======== SUPPLIED RECORDS

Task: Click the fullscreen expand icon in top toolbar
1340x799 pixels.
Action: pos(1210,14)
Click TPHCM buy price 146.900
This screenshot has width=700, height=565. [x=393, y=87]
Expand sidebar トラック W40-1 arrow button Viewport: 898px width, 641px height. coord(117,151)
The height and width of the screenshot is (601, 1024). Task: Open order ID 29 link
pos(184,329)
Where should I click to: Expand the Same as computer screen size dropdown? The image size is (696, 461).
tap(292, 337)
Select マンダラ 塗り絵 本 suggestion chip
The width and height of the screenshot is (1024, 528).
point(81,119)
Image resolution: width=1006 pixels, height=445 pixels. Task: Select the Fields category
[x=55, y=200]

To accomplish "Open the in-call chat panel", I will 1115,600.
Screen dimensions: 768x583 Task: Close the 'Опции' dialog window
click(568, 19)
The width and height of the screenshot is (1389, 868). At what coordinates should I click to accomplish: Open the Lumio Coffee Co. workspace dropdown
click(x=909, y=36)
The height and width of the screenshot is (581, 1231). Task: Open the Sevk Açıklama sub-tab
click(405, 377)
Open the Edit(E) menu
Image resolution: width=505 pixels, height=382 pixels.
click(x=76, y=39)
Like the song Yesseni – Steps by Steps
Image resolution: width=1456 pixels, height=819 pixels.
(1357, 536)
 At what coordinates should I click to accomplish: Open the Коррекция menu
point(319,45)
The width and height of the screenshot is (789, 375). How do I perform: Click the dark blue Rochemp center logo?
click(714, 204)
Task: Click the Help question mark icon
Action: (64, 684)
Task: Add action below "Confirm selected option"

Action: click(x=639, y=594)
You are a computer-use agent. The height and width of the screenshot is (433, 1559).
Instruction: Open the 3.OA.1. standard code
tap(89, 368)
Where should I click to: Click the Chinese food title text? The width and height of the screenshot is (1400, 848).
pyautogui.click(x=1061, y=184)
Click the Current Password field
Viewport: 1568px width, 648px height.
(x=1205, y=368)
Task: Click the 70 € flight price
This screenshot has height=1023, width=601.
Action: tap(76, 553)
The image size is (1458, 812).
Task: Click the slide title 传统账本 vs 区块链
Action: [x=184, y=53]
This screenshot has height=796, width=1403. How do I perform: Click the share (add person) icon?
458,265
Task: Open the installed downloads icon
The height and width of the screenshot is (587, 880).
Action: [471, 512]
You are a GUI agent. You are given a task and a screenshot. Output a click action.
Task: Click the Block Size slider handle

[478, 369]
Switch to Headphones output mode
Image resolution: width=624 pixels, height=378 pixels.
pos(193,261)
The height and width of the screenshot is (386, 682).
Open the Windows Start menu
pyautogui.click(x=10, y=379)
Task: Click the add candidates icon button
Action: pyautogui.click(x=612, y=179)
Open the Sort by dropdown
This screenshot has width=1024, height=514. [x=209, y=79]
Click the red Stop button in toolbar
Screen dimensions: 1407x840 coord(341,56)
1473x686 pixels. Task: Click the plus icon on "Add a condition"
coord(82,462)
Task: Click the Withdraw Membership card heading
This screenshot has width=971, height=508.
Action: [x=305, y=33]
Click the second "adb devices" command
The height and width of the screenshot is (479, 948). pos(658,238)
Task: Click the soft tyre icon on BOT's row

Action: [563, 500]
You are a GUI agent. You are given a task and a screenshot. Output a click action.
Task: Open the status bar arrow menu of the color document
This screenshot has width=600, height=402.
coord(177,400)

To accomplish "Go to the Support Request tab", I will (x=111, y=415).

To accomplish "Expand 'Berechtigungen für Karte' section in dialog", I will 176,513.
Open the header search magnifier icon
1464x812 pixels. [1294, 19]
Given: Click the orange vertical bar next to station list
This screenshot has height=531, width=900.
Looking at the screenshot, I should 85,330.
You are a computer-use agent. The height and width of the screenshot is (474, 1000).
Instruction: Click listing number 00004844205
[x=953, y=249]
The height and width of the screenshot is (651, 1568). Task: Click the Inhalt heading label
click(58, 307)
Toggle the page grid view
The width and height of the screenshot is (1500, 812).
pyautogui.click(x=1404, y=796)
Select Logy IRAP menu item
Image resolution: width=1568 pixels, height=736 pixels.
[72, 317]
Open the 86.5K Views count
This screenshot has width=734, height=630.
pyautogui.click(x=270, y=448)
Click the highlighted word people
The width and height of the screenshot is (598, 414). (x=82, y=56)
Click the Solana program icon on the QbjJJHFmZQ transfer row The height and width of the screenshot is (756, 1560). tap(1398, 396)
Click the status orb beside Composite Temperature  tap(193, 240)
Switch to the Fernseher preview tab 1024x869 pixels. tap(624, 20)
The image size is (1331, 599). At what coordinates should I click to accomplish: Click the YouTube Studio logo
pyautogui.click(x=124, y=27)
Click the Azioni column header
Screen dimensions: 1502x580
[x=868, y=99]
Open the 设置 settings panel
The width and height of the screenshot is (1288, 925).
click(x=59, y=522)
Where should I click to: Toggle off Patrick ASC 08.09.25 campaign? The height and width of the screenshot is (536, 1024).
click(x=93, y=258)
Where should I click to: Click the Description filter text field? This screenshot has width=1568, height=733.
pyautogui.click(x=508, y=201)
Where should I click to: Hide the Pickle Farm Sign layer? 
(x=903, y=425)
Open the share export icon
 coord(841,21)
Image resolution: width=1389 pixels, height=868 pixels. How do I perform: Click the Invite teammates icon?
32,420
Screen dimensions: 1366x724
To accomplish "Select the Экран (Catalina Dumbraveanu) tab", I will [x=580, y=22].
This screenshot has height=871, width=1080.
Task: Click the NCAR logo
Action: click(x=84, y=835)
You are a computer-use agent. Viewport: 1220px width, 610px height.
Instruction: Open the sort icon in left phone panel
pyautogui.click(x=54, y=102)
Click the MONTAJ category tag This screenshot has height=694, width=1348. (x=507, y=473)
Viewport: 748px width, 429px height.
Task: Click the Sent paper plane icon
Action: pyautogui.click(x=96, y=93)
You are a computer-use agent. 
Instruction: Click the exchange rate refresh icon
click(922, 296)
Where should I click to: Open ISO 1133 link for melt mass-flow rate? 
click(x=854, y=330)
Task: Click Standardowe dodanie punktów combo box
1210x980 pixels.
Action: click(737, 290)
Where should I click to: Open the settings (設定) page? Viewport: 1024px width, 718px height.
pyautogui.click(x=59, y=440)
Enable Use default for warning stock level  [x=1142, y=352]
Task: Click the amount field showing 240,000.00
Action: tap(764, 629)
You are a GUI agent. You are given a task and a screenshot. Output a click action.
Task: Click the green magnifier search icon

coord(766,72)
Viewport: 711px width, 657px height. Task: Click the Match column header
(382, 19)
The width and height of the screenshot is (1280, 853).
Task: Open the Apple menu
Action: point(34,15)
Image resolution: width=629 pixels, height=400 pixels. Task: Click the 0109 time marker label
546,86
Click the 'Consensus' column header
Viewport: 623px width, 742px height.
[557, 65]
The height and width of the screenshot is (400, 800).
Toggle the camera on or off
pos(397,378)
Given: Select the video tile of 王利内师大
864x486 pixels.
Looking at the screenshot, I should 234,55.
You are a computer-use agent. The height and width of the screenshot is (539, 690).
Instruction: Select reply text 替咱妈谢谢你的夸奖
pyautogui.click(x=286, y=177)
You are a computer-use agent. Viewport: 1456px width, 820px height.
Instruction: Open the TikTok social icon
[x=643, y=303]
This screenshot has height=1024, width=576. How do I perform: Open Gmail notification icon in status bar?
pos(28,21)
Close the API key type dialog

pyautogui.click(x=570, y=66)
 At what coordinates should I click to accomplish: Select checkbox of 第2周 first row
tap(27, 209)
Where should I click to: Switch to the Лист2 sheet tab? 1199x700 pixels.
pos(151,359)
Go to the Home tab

================

[HOW TO COMPLETE THIS TASK]
The data is to be given again in full, with every line exact.

[ANSWER FOR THIS EXERCISE]
Task: Click the fullscreen expand icon in top toolbar
1340x799 pixels.
Action: pos(1210,14)
Click TPHCM buy price 146.900
This screenshot has width=700, height=565. [x=393, y=87]
Expand sidebar トラック W40-1 arrow button Viewport: 898px width, 641px height. coord(117,151)
The height and width of the screenshot is (601, 1024). Task: Open order ID 29 link
pos(184,329)
Where should I click to: Expand the Same as computer screen size dropdown? The image size is (696, 461).
tap(292, 337)
Select マンダラ 塗り絵 本 suggestion chip
The width and height of the screenshot is (1024, 528).
point(81,119)
Image resolution: width=1006 pixels, height=445 pixels. Task: Select the Fields category
[x=55, y=200]

To accomplish "Open the in-call chat panel", I will 1115,600.
Screen dimensions: 768x583 Task: Close the 'Опции' dialog window
click(568, 19)
The width and height of the screenshot is (1389, 868). At what coordinates should I click to accomplish: Open the Lumio Coffee Co. workspace dropdown
click(x=909, y=36)
The height and width of the screenshot is (581, 1231). Task: Open the Sevk Açıklama sub-tab
click(405, 377)
Open the Edit(E) menu
Image resolution: width=505 pixels, height=382 pixels.
click(x=76, y=39)
Like the song Yesseni – Steps by Steps
Image resolution: width=1456 pixels, height=819 pixels.
(1357, 536)
 At what coordinates should I click to accomplish: Open the Коррекция menu
point(319,45)
The width and height of the screenshot is (789, 375). How do I perform: Click the dark blue Rochemp center logo?
click(714, 204)
Task: Click the Help question mark icon
Action: (64, 684)
Task: Add action below "Confirm selected option"

Action: click(x=639, y=594)
You are a computer-use agent. The height and width of the screenshot is (433, 1559).
Instruction: Open the 3.OA.1. standard code
tap(89, 368)
Where should I click to: Click the Chinese food title text? The width and height of the screenshot is (1400, 848).
pyautogui.click(x=1061, y=184)
Click the Current Password field
Viewport: 1568px width, 648px height.
(x=1205, y=368)
Task: Click the 70 € flight price
This screenshot has height=1023, width=601.
Action: tap(76, 553)
The image size is (1458, 812).
Task: Click the slide title 传统账本 vs 区块链
Action: [x=184, y=53]
This screenshot has height=796, width=1403. How do I perform: Click the share (add person) icon?
458,265
Task: Open the installed downloads icon
The height and width of the screenshot is (587, 880).
Action: [471, 512]
You are a GUI agent. You are given a task and a screenshot. Output a click action.
Task: Click the Block Size slider handle

[478, 369]
Switch to Headphones output mode
Image resolution: width=624 pixels, height=378 pixels.
pos(193,261)
The height and width of the screenshot is (386, 682).
Open the Windows Start menu
pyautogui.click(x=10, y=379)
Task: Click the add candidates icon button
Action: pyautogui.click(x=612, y=179)
Open the Sort by dropdown
This screenshot has width=1024, height=514. [x=209, y=79]
Click the red Stop button in toolbar
Screen dimensions: 1407x840 coord(341,56)
1473x686 pixels. Task: Click the plus icon on "Add a condition"
coord(82,462)
Task: Click the Withdraw Membership card heading
This screenshot has width=971, height=508.
Action: [x=305, y=33]
Click the second "adb devices" command
The height and width of the screenshot is (479, 948). pos(658,238)
Task: Click the soft tyre icon on BOT's row

Action: [563, 500]
You are a GUI agent. You are given a task and a screenshot. Output a click action.
Task: Open the status bar arrow menu of the color document
This screenshot has width=600, height=402.
coord(177,400)

To accomplish "Go to the Support Request tab", I will (x=111, y=415).

To accomplish "Expand 'Berechtigungen für Karte' section in dialog", I will 176,513.
Open the header search magnifier icon
1464x812 pixels. [1294, 19]
Given: Click the orange vertical bar next to station list
This screenshot has height=531, width=900.
Looking at the screenshot, I should 85,330.
You are a computer-use agent. The height and width of the screenshot is (474, 1000).
Instruction: Click listing number 00004844205
[x=953, y=249]
The height and width of the screenshot is (651, 1568). Task: Click the Inhalt heading label
click(58, 307)
Toggle the page grid view
The width and height of the screenshot is (1500, 812).
pyautogui.click(x=1404, y=796)
Select Logy IRAP menu item
Image resolution: width=1568 pixels, height=736 pixels.
[72, 317]
Open the 86.5K Views count
This screenshot has width=734, height=630.
pyautogui.click(x=270, y=448)
Click the highlighted word people
The width and height of the screenshot is (598, 414). (x=82, y=56)
Click the Solana program icon on the QbjJJHFmZQ transfer row The height and width of the screenshot is (756, 1560). tap(1398, 396)
Click the status orb beside Composite Temperature  tap(193, 240)
Switch to the Fernseher preview tab 1024x869 pixels. tap(624, 20)
The image size is (1331, 599). At what coordinates should I click to accomplish: Click the YouTube Studio logo
pyautogui.click(x=124, y=27)
Click the Azioni column header
Screen dimensions: 1502x580
[x=868, y=99]
Open the 设置 settings panel
The width and height of the screenshot is (1288, 925).
click(x=59, y=522)
Where should I click to: Toggle off Patrick ASC 08.09.25 campaign? The height and width of the screenshot is (536, 1024).
click(x=93, y=258)
Where should I click to: Click the Description filter text field? This screenshot has width=1568, height=733.
pyautogui.click(x=508, y=201)
Where should I click to: Hide the Pickle Farm Sign layer? 
(x=903, y=425)
Open the share export icon
 coord(841,21)
Image resolution: width=1389 pixels, height=868 pixels. How do I perform: Click the Invite teammates icon?
32,420
Screen dimensions: 1366x724
To accomplish "Select the Экран (Catalina Dumbraveanu) tab", I will [x=580, y=22].
This screenshot has height=871, width=1080.
Task: Click the NCAR logo
Action: click(x=84, y=835)
You are a computer-use agent. Viewport: 1220px width, 610px height.
Instruction: Open the sort icon in left phone panel
pyautogui.click(x=54, y=102)
Click the MONTAJ category tag This screenshot has height=694, width=1348. (x=507, y=473)
Viewport: 748px width, 429px height.
Task: Click the Sent paper plane icon
Action: pyautogui.click(x=96, y=93)
You are a computer-use agent. 
Instruction: Click the exchange rate refresh icon
click(922, 296)
Where should I click to: Open ISO 1133 link for melt mass-flow rate? 
click(x=854, y=330)
Task: Click Standardowe dodanie punktów combo box
1210x980 pixels.
Action: click(737, 290)
Where should I click to: Open the settings (設定) page? Viewport: 1024px width, 718px height.
pyautogui.click(x=59, y=440)
Enable Use default for warning stock level  [x=1142, y=352]
Task: Click the amount field showing 240,000.00
Action: tap(764, 629)
You are a GUI agent. You are given a task and a screenshot. Output a click action.
Task: Click the green magnifier search icon

coord(766,72)
Viewport: 711px width, 657px height. Task: Click the Match column header
(382, 19)
The width and height of the screenshot is (1280, 853).
Task: Open the Apple menu
Action: point(34,15)
Image resolution: width=629 pixels, height=400 pixels. Task: Click the 0109 time marker label
546,86
Click the 'Consensus' column header
Viewport: 623px width, 742px height.
[557, 65]
The height and width of the screenshot is (400, 800).
Toggle the camera on or off
pos(397,378)
Given: Select the video tile of 王利内师大
864x486 pixels.
Looking at the screenshot, I should 234,55.
You are a computer-use agent. The height and width of the screenshot is (539, 690).
Instruction: Select reply text 替咱妈谢谢你的夸奖
pyautogui.click(x=286, y=177)
You are a computer-use agent. Viewport: 1456px width, 820px height.
Instruction: Open the TikTok social icon
[x=643, y=303]
This screenshot has height=1024, width=576. How do I perform: Open Gmail notification icon in status bar?
pos(28,21)
Close the API key type dialog

pyautogui.click(x=570, y=66)
 At what coordinates should I click to accomplish: Select checkbox of 第2周 first row
tap(27, 209)
Where should I click to: Switch to the Лист2 sheet tab? 1199x700 pixels.
pos(151,359)
Go to the Home tab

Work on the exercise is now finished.